A more unusual (perhaps) news article reported that “Rev. Joseph R. Smith, of Sewanee, Tenn., was arrested recently and turned over to the Federal court on a charge of making moonshine whiskey. He says he did not know it was illegal to make whiskey, but knew it was wrong to drink it, and that he had never sold any but had given a few of his members some for medicinal purposes. He had a complete outfit in his smoke house a few yards from the parsonage and less than a quarter of a mile from his principal church.” Additional information in the story tells, possibly tongue-in-cheek, that “(a)bout 100 gallons of beer were found, so it is to be inferred that he was going to give all his members a little of the liquid manufactured by his own hands.”
January 19, 1933
“Local Bar Association Organized Thursday” reported the timely development that, “(a)t a historic meeting of local attorneys held last Thursday evening, the Watauga Bar Association was organized, and the following officers named for the coming year: President, Charles T. Zimmerman; vice-president, J.E. Holshouser, secretary-treasurer, Wade E. Brown.” Among business at the initial gathering, the group “voted unanimously to endorse to Governor Ehringhaus, the name of John H. Bingham, well-known Sugar Grove attorney, for appointment as special judge of the Superior Court.”
“Water Street Improved” noted in this week’s newspaper that “(w)ork of placing a new macadam surface on North Water Street began Wednesday morning. The rough road is being torn up and stone is being delivered for resurfacing. Adequate drainage will be provided, it is understood, and the residential street placed in first-class condition.” Told the Democrat, “funds for this work are provided through Reconstruction Finance funds loaned to the State and through contributions by citizens of the town.”

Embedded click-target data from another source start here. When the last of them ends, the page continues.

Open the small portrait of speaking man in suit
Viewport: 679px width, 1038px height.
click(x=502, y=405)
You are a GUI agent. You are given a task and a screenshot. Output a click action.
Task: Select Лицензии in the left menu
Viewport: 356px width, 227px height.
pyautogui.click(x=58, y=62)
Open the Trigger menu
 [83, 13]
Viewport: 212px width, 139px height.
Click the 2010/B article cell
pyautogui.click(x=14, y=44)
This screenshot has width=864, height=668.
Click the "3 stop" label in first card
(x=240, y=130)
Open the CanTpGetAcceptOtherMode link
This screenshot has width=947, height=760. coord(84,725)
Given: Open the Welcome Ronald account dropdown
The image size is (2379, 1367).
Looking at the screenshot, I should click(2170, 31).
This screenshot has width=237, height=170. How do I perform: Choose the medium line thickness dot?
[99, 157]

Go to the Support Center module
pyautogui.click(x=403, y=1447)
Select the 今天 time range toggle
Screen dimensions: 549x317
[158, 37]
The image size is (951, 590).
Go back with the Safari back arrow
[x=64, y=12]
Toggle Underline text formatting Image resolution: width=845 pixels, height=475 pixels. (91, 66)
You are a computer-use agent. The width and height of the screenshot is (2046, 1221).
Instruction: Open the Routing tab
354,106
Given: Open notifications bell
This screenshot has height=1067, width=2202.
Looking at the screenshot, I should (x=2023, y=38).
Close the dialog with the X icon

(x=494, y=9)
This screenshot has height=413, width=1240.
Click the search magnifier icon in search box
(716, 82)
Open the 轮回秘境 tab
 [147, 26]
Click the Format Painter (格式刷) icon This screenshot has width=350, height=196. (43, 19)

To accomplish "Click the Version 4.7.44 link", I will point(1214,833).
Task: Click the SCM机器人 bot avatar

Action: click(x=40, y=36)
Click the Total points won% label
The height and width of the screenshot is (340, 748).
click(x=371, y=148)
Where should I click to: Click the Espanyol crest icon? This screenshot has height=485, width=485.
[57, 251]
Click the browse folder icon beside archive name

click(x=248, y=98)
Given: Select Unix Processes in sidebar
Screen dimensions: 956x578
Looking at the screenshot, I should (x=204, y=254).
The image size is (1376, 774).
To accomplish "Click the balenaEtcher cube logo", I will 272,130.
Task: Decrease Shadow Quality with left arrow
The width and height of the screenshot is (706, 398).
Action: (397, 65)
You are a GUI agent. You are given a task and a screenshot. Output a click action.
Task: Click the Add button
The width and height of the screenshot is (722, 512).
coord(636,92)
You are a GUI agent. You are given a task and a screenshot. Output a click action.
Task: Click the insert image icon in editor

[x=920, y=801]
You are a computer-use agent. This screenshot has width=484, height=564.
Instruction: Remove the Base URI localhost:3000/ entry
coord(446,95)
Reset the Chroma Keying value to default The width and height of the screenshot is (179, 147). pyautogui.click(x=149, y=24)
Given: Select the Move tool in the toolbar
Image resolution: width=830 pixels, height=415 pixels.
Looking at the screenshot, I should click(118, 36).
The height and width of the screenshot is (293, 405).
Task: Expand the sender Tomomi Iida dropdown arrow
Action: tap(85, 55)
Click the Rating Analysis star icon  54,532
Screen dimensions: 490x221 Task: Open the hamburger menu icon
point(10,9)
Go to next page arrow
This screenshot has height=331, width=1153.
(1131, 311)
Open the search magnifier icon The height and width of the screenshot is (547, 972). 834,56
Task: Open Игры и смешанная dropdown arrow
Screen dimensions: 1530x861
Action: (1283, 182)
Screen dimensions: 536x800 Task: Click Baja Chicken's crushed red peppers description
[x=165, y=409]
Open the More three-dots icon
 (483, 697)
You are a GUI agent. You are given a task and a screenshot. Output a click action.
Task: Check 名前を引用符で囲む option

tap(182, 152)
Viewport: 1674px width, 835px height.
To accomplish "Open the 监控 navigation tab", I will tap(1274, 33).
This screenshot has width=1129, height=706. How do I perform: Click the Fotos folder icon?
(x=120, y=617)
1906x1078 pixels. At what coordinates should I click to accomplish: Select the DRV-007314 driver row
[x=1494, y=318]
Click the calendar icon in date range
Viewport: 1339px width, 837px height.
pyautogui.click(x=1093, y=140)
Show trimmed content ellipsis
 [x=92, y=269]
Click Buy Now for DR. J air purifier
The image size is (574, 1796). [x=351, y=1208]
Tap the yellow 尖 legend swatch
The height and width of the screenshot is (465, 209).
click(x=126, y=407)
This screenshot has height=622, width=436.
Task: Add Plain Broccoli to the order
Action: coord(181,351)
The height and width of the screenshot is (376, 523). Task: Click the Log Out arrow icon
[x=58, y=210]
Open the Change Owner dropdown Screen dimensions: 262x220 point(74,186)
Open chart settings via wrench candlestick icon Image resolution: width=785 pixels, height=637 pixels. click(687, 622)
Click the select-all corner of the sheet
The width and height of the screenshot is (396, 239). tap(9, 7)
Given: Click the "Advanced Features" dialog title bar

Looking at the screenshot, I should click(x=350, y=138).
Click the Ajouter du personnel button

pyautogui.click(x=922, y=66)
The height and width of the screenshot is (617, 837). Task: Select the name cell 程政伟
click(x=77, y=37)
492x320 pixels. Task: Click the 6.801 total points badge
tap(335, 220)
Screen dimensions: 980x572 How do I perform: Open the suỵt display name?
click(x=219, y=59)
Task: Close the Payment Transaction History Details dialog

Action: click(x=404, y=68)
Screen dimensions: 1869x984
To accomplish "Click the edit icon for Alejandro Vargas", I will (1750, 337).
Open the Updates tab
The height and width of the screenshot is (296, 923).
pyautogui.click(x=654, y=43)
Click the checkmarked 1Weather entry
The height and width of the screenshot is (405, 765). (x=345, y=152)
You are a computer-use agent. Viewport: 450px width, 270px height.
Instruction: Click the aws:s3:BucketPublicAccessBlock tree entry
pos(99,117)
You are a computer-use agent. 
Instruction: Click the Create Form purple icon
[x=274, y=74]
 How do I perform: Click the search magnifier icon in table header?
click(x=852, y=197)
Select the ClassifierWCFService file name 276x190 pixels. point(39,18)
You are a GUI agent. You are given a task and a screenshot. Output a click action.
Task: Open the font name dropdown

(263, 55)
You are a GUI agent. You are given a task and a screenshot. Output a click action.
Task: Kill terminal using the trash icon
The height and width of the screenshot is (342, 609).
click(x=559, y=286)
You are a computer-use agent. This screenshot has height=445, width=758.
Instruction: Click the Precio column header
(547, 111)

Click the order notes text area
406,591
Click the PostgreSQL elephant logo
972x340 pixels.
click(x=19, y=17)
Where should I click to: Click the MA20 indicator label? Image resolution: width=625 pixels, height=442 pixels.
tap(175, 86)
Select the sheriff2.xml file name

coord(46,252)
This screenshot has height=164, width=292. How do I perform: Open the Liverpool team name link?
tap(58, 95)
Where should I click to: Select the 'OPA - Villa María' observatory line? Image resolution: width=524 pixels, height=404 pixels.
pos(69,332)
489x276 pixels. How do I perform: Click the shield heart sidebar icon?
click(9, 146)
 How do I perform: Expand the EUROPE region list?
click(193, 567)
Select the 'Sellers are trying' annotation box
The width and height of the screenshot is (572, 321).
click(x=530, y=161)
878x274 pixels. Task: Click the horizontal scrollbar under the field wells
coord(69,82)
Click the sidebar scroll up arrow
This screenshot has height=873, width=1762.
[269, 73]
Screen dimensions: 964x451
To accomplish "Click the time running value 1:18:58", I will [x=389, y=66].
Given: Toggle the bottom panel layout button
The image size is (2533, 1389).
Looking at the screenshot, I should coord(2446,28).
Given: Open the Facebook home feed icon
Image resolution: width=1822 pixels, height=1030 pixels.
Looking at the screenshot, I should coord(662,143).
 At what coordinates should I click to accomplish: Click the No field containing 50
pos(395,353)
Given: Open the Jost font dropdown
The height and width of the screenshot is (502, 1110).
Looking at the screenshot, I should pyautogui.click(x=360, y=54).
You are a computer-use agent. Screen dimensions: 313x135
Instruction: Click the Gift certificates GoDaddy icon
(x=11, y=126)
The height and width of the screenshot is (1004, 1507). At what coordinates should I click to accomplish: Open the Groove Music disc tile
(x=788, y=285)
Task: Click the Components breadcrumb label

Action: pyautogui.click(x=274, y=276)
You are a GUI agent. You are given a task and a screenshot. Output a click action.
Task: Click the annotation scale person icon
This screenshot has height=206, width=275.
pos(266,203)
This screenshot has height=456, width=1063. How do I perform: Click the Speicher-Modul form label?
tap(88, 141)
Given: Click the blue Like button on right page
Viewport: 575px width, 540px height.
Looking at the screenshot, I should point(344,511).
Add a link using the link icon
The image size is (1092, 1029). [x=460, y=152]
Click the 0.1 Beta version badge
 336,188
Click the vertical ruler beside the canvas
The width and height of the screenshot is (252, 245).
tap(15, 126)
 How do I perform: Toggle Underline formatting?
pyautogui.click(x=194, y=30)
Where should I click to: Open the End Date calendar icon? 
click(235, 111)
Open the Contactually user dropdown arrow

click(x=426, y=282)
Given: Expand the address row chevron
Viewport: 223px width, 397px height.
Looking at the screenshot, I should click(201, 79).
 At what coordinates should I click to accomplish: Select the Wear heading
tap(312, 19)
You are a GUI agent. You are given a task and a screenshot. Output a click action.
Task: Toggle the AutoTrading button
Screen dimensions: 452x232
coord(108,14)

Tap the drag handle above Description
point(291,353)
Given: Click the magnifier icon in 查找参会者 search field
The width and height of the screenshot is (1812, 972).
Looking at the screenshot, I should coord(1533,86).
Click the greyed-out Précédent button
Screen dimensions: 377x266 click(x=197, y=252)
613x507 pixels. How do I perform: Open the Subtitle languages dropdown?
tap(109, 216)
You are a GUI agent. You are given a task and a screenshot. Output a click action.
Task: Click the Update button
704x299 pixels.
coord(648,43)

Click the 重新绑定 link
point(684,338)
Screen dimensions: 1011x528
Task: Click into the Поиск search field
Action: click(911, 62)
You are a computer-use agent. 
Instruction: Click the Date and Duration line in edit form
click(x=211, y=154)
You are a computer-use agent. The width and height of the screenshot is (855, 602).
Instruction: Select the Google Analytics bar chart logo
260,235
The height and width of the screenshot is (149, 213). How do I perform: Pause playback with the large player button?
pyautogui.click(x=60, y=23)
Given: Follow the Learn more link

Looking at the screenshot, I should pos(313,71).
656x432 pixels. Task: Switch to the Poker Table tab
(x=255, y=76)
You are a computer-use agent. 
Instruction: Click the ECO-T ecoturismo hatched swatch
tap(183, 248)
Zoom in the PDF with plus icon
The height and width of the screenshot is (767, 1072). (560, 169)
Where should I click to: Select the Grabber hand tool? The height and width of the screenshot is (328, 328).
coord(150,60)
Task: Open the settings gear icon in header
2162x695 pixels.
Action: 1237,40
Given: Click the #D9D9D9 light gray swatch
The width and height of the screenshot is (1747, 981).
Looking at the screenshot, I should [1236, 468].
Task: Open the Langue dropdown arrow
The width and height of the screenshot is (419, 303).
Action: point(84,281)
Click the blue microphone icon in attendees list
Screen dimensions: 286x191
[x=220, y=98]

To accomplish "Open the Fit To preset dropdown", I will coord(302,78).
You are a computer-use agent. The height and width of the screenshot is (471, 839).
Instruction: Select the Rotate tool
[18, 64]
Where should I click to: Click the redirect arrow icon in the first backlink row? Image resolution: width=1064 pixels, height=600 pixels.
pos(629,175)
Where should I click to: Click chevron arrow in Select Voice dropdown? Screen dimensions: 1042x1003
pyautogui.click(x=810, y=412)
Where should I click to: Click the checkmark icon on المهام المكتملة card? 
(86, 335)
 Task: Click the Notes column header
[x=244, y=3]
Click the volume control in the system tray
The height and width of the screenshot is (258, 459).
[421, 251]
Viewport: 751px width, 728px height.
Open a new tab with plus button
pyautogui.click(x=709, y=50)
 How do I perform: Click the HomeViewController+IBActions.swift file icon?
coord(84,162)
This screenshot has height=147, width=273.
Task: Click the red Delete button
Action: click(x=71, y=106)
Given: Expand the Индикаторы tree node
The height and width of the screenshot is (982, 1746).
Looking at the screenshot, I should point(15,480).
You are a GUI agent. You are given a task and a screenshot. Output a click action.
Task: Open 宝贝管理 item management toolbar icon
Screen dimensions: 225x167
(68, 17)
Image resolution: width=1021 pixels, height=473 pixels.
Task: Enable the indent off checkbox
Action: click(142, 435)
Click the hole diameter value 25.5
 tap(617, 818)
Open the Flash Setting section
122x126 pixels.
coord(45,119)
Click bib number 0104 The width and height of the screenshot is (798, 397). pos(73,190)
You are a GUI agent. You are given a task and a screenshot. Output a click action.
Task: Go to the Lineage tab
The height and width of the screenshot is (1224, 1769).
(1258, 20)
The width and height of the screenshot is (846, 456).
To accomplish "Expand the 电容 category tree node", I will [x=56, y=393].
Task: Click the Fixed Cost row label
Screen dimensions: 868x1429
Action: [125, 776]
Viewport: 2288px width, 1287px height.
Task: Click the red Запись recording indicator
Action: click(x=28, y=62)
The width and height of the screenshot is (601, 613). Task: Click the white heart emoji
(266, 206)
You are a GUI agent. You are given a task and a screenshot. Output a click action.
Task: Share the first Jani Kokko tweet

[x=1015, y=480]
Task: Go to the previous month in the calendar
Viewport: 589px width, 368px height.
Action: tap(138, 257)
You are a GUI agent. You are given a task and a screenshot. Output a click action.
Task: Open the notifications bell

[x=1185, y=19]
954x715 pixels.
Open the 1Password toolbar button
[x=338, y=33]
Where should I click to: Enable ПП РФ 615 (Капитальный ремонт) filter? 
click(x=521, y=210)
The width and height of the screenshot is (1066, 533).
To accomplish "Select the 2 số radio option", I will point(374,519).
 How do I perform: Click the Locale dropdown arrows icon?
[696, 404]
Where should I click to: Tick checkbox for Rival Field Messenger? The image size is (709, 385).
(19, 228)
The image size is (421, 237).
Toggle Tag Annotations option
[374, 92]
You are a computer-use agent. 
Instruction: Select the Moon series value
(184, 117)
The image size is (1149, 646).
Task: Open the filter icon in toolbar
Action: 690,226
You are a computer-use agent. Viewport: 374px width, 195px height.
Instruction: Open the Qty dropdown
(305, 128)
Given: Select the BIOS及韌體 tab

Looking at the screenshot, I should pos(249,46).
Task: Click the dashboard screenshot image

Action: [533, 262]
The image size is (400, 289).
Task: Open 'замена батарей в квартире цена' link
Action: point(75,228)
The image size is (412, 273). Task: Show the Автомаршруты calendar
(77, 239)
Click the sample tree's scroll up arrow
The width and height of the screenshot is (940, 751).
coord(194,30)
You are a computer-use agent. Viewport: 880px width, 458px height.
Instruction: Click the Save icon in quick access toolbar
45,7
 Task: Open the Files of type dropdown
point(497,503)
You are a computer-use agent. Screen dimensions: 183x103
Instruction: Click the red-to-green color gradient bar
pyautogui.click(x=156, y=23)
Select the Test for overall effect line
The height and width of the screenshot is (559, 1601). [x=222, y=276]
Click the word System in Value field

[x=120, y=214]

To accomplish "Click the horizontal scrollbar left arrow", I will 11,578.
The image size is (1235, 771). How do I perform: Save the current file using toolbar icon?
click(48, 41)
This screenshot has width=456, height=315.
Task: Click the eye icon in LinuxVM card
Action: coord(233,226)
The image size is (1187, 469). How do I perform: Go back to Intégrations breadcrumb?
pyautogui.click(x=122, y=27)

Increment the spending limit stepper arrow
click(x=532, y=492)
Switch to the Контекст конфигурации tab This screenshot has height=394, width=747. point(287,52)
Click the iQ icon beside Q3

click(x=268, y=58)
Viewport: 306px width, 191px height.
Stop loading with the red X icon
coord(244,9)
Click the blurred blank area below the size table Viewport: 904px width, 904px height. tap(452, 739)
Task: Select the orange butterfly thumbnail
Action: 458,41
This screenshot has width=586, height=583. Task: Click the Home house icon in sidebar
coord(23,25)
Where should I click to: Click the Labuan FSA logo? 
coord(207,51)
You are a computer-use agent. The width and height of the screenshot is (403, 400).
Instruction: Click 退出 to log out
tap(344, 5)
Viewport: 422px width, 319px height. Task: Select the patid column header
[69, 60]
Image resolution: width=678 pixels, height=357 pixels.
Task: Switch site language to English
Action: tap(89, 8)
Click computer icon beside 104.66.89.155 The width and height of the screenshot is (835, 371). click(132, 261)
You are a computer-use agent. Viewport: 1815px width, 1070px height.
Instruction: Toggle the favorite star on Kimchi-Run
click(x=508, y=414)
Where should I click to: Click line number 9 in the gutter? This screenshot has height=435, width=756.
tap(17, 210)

Other local news, perhaps of the “less intellectually astute miscreant” category, was contained in a short passage entitled “Auto Burns,” according to which Boone’s “fire department was called out Wednesday morning at about 1 o’clock when a blaze was discovered in the garage of John W. Hodges. It was found that an automobile of F.W. Miller stored there had caught on fire . The vehicle was taken from the building and the flames extinguished after the top had been greatly damaged. It is supposed that the fire originated while miscreants were taking gasoline from the tank, probably lighting a match.”
January 17, 1952
“Phone Line to Deep Gap Soon To Be Completed” announced that “Mr. H.M. Inabinet, group manager of the Southern Bell Telephone Co., stated that construction of a line to the Deep Gap section will soon be completed and 70 new telephones will be connected soon thereafter.” There article stated that “Mr. Inabinet declared total number of telephones now serving Boone is two and one half times or 162 per cent greater than the number in use at the end of World War Two,” and later details in the article noted that rural telephone service expansion in North Carolina generally, and in Deep Gap specifically, was part of an effort to aid economic growth, especially to farmers. According to Inabinet, in addition, “Southern Bell’s activities in connection with civilian telephone needs were carried forward in a year in which the greatest military defense demands since the war were also met.”
“Music and Arts Building at College Now Being Occupied,” an article by Earleen G. Pritchett, reported that “(a)fter being in makeshift quarters for five years, the music and art departments of Appalachian State Teachers College moved into the new fine art building at the college last week.” Ms. Pritchett wrote that “Projection machinery, mimeograph machines, and other needed facilities are included in the new equipment for the building,” and that “the rooms of the building have been painted in pastel colors, with special coloring chosen for each room to take advantage of the direction of light exposure and other technical difficulties.”
This column is prepared from the microfilm archives of the Watauga Democrat, which are available at the Watauga County Public Library in Boone.
1912 advertisements from the Watauga Democrat newspaper of Boone, North Carolina.